Both Conifer II and Gnetales are characterized by a high frequency of ancient mitochondrial gene transfer to the nuclear genome

2021-09-30

      作  者:Kan SL, Shen TT, Ran JH*, Wang XQ*
      影响因子:7.431
      刊物名称:BMC Biology
      出版年份:2021
      卷:19  期:1  页码:146

  论文摘要:

  Background: Mitochondrial gene transfer/loss is common in land plants, and therefore the fate of missing mitochondrial genes has attracted more and more attention. The gene content of gymnosperm mitochondria varies greatly, supplying a system for studying the evolutionary fate of missing mitochondrial genes. 

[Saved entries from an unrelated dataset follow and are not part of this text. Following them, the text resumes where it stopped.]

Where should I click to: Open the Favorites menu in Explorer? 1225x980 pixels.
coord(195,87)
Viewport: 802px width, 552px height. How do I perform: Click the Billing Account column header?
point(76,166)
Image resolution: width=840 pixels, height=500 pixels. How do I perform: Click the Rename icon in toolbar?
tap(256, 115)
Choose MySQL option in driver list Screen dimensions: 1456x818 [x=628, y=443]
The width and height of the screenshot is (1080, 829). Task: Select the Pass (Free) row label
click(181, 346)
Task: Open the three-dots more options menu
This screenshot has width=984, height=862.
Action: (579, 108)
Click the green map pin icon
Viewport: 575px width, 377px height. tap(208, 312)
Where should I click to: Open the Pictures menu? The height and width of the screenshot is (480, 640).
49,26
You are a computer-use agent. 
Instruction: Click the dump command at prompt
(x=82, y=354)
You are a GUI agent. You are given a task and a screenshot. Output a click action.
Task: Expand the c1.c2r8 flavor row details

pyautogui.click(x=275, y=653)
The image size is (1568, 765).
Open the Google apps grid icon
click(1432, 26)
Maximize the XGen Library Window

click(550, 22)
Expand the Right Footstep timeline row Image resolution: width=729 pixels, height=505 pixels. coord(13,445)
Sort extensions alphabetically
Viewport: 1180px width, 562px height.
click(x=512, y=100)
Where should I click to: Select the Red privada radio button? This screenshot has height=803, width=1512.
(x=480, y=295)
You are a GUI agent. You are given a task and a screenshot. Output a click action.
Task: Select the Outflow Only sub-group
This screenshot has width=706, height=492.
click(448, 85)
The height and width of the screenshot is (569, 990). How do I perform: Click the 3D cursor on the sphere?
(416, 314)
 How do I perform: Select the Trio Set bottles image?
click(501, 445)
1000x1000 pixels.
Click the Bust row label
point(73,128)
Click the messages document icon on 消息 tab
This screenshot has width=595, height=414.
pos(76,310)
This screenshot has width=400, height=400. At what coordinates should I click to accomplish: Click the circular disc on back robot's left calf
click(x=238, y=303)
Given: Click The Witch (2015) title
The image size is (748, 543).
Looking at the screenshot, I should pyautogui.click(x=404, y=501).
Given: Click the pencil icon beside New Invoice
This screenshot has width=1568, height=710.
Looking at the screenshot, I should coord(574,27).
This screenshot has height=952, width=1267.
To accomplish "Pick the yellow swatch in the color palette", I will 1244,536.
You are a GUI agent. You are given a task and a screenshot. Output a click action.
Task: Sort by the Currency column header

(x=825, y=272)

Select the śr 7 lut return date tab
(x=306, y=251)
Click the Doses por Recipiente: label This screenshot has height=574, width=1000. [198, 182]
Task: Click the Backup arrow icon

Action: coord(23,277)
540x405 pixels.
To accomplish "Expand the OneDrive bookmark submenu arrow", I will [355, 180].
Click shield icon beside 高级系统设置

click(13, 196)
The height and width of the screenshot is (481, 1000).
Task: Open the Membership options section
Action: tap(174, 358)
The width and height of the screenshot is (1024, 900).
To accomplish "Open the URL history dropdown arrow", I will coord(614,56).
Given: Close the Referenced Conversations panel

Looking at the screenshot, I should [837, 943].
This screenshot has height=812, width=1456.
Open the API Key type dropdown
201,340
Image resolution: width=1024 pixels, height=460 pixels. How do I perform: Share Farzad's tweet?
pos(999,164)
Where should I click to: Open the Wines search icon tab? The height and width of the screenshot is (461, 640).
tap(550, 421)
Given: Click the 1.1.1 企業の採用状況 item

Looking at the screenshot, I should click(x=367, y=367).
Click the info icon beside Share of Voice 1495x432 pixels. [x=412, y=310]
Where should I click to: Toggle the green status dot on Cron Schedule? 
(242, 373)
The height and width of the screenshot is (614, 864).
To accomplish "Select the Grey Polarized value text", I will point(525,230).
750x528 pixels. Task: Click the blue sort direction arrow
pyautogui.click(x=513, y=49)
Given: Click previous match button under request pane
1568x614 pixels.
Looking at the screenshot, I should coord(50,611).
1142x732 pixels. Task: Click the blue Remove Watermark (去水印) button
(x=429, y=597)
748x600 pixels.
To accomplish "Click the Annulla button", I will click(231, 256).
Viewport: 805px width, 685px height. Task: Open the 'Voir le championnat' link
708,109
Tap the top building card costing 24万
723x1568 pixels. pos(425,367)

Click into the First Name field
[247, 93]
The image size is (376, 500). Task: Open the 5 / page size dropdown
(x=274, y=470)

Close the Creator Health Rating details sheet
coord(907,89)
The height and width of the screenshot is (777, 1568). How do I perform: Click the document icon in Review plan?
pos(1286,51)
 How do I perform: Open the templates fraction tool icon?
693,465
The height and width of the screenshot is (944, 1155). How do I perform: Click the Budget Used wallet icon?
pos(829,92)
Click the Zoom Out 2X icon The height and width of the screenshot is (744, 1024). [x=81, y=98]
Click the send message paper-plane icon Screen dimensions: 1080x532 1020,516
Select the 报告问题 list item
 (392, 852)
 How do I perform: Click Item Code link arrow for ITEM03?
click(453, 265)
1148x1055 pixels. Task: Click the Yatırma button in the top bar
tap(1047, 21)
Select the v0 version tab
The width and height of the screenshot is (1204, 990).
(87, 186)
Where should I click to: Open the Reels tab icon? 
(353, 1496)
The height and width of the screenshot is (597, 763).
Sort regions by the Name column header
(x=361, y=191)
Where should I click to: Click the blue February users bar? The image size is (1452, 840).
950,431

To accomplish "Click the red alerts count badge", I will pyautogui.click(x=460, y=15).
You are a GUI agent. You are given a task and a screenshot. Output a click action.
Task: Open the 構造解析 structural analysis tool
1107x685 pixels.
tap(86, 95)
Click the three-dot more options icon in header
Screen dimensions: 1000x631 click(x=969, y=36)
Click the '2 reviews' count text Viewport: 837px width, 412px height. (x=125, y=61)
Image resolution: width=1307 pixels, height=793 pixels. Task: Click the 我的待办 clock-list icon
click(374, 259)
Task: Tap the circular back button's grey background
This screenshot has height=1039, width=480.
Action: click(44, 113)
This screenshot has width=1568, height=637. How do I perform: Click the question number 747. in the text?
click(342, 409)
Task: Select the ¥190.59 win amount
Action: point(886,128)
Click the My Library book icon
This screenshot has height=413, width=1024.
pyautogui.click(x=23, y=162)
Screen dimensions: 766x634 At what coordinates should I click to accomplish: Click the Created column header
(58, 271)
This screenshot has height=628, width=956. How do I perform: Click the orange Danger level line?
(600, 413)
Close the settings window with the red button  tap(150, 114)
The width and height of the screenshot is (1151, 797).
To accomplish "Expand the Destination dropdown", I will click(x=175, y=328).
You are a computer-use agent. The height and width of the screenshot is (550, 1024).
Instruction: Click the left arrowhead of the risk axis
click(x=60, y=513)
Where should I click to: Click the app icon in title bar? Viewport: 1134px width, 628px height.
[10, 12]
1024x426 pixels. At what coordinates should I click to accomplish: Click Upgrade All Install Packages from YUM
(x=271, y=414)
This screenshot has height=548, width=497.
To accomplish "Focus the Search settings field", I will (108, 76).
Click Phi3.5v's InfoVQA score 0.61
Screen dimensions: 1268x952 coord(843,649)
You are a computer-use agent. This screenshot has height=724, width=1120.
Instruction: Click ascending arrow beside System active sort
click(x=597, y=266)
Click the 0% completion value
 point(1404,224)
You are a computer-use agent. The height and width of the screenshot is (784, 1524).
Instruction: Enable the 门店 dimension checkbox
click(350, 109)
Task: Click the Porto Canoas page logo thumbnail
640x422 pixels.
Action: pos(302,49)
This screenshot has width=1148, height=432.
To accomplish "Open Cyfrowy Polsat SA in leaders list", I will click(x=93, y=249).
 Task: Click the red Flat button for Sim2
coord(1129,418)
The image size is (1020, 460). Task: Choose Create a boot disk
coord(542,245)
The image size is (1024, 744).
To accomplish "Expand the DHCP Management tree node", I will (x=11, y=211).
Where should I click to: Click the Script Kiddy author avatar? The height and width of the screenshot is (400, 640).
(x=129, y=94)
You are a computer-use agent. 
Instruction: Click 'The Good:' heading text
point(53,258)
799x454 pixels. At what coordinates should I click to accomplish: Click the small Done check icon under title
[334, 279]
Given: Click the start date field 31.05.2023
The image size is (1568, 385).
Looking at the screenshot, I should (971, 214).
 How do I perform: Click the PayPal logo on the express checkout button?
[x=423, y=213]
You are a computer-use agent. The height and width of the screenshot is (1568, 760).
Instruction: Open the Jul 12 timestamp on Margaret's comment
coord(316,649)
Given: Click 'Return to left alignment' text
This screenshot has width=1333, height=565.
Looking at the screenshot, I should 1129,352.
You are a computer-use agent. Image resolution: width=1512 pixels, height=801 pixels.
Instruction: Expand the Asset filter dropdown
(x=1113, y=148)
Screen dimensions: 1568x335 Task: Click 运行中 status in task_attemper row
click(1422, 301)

  Results: Here, we studied the tempo and pattern of mitochondrial gene transfer/loss in gymnosperms represented by all 13 families, using high-throughput sequencing of both DNA and cDNA. All 41 mitochondrial protein-coding genes were found in cycads, Ginkgo and Pinaceae, whereas multiple mitochondrial genes were absent in Conifer II and Gnetales. In Conifer II, gene transfer from mitochondria to the nucleus followed by loss of the mitochondrial copy was common, but complete loss of a gene in both mitochondrial and nuclear genomes was rare. In contrast, both gene transfer and loss were commonly found in Gnetales. Notably, in Conifer II and Gnetales, the same five mitochondrial genes were transferred to the nuclear genome, and these gene transfer events occurred, respectively, in ancestors of the two lineages. A two-step transfer mechanism (retroprocessing and subsequent DNA-mediated gene transfer) may be responsible for mitochondrial gene transfer in Conifer II and Gnetales. Moreover, the mitochondrial gene content variation is correlated with gene length, GC content, hydrophobicity, and nucleotide substitution rates in land plants. 

  Conclusions: This study reveals a complete evolutionary scenario for variations of mitochondrial gene transferring in gymnosperms, and the factors responsible for mitochondrial gene content variation in land plants.